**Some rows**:
>>>>

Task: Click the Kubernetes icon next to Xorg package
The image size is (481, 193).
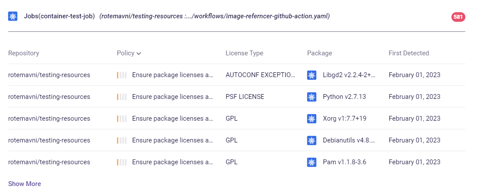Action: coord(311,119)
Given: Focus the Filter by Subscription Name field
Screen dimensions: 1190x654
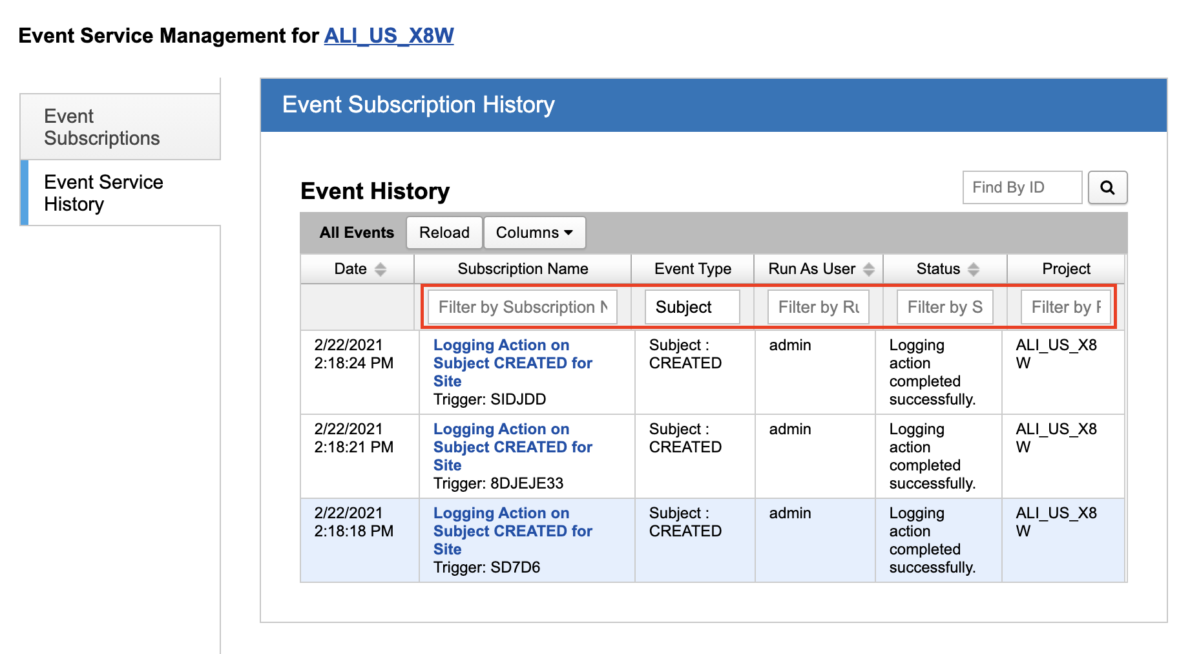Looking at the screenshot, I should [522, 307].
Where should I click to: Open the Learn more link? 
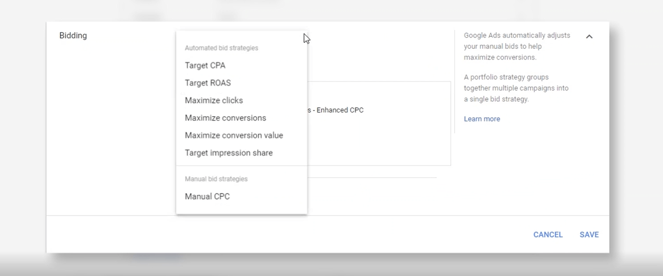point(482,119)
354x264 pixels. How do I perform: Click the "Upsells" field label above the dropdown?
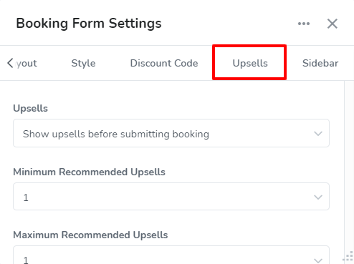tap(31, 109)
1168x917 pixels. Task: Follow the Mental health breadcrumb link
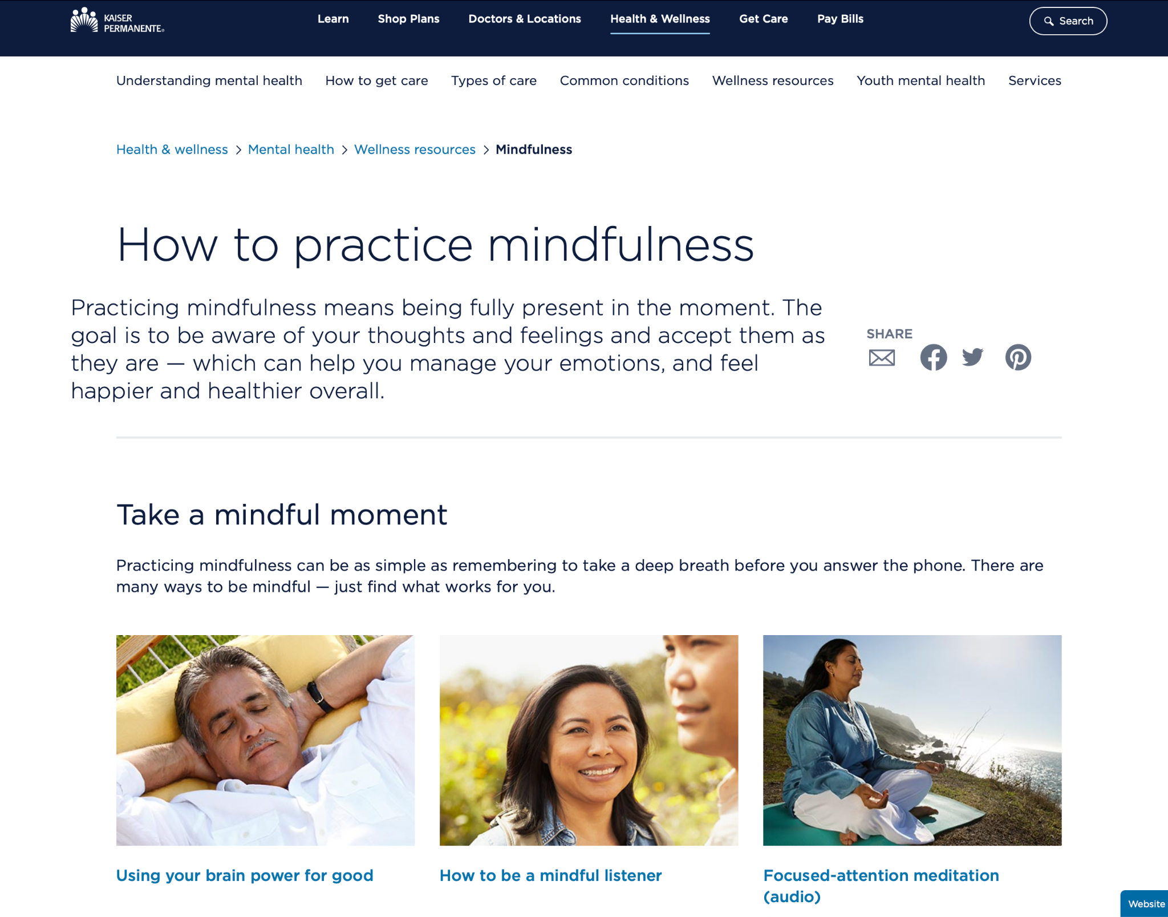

<<<<
>>>>

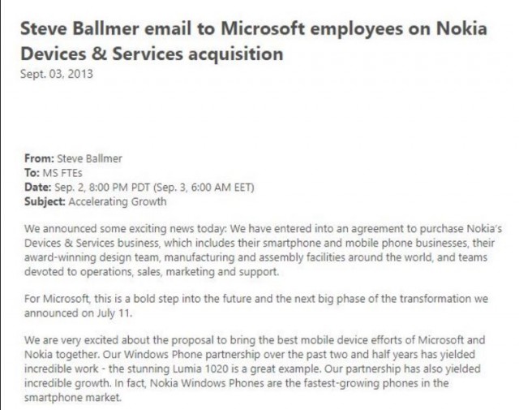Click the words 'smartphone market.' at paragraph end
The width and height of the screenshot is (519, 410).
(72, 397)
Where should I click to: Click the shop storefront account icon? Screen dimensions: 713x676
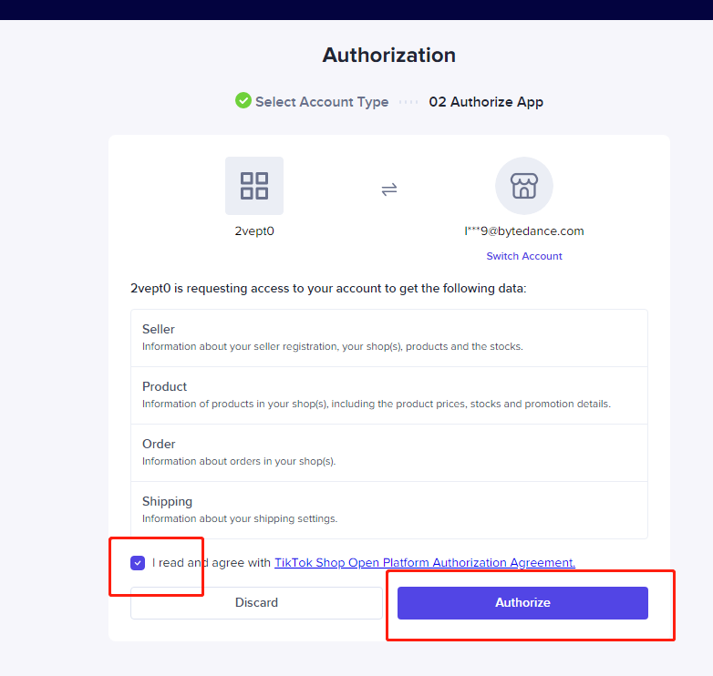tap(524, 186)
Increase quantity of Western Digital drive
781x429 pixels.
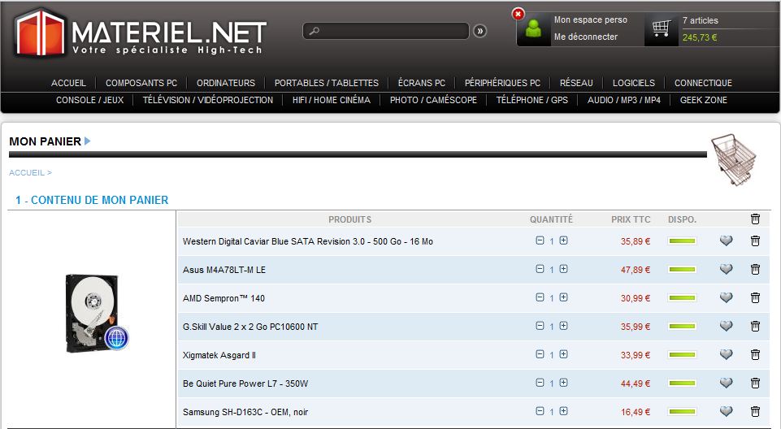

<<<<

**Stated task**: Arrange the lines in the stretch from the line containing "Task: Click the" through the line containing "1168x917 pixels. Task: Follow" as a JSON list of strings, one string per line, with blank lines left out. Leave the pictures out of the answer.

**Reply to the task**:
[
  "Task: Click the Kubernetes icon next to Xorg package",
  "The image size is (481, 193).",
  "Action: coord(311,119)",
  "Given: Focus the Filter by Subscription Name field",
  "Screen dimensions: 1190x654",
  "Looking at the screenshot, I should [522, 307].",
  "Where should I click to: Open the Learn more link? ",
  "point(482,119)",
  "354x264 pixels. How do I perform: Click the \"Upsells\" field label above the dropdown?",
  "tap(31, 109)",
  "1168x917 pixels. Task: Follow the Mental health breadcrumb link"
]